GOAL - List every line in the records below that contains the string "Identify", copying each line in full.

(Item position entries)
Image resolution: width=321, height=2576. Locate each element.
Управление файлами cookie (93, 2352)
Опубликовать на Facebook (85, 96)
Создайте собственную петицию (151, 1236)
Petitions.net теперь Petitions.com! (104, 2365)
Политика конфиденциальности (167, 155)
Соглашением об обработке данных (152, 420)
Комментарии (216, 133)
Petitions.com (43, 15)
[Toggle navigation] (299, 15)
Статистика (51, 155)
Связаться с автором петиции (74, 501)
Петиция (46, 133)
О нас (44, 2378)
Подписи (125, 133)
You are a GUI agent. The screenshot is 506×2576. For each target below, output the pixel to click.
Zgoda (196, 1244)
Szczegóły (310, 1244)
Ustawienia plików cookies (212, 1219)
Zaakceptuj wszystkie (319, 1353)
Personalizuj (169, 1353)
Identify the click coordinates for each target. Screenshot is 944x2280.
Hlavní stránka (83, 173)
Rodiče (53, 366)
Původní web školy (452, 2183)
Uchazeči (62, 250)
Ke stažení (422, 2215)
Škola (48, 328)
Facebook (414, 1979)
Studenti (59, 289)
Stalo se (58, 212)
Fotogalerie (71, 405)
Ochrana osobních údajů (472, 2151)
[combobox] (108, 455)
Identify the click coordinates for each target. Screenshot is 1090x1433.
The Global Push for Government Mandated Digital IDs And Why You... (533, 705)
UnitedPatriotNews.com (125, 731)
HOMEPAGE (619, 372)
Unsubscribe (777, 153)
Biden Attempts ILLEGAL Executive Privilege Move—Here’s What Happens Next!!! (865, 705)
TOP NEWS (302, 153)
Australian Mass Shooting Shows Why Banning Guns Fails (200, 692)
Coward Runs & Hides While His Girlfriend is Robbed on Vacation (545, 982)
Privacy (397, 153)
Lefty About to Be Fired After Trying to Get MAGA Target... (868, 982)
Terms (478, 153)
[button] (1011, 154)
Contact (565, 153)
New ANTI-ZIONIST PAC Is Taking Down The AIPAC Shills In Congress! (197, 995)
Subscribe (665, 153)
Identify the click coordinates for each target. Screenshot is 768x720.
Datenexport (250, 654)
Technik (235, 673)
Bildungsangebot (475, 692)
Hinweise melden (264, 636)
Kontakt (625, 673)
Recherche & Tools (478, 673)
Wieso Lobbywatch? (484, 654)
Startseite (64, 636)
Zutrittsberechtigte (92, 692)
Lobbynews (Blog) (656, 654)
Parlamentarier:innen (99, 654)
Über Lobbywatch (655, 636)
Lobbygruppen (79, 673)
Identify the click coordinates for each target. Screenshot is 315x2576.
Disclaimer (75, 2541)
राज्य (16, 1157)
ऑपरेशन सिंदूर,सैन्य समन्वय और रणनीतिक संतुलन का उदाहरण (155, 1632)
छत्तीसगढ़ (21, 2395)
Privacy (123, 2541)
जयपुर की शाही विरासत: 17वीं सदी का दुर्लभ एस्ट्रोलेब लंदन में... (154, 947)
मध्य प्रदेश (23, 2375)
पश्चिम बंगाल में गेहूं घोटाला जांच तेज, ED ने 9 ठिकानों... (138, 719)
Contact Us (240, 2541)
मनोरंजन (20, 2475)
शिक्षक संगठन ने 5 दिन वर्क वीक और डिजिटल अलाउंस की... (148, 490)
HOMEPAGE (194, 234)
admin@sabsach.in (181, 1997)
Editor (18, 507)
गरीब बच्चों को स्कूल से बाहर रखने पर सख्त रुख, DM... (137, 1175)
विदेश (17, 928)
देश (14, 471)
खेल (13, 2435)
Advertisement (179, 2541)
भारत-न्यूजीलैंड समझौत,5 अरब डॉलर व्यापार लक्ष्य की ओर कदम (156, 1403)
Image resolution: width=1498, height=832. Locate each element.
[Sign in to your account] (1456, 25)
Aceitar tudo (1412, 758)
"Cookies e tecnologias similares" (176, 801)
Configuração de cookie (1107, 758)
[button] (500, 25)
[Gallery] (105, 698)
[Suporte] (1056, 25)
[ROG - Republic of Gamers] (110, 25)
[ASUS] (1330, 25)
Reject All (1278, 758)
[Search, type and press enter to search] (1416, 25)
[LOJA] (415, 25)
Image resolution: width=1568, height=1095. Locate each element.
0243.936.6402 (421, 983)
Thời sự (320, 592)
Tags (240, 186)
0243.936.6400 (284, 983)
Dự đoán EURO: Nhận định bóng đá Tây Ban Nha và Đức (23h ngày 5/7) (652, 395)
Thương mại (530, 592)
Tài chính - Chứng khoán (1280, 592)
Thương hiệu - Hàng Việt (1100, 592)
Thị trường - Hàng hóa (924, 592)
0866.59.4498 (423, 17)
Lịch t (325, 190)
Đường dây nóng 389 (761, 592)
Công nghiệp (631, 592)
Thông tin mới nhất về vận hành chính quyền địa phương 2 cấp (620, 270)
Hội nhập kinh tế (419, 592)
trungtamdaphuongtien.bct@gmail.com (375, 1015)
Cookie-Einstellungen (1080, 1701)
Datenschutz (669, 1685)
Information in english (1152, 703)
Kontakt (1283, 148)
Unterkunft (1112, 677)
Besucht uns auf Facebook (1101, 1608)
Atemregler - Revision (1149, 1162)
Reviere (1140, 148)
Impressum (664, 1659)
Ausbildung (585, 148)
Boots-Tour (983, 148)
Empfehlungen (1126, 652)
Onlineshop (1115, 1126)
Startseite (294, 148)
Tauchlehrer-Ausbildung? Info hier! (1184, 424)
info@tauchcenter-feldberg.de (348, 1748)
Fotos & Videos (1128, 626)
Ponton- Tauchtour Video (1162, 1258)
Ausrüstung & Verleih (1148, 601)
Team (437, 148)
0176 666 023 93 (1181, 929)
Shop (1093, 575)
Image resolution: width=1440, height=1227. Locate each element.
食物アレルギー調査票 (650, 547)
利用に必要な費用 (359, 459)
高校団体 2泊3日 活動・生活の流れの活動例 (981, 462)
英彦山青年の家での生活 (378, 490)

RESPONSE BELOW -
Identify the click coordinates for each target. Screenshot is 944x2280.
Identify the click coordinates for each target. Screenshot is 1090x1433.
Identify the click coordinates for each target. Screenshot is 768x720.
Identify the click coordinates for each target. Screenshot is 315x2576.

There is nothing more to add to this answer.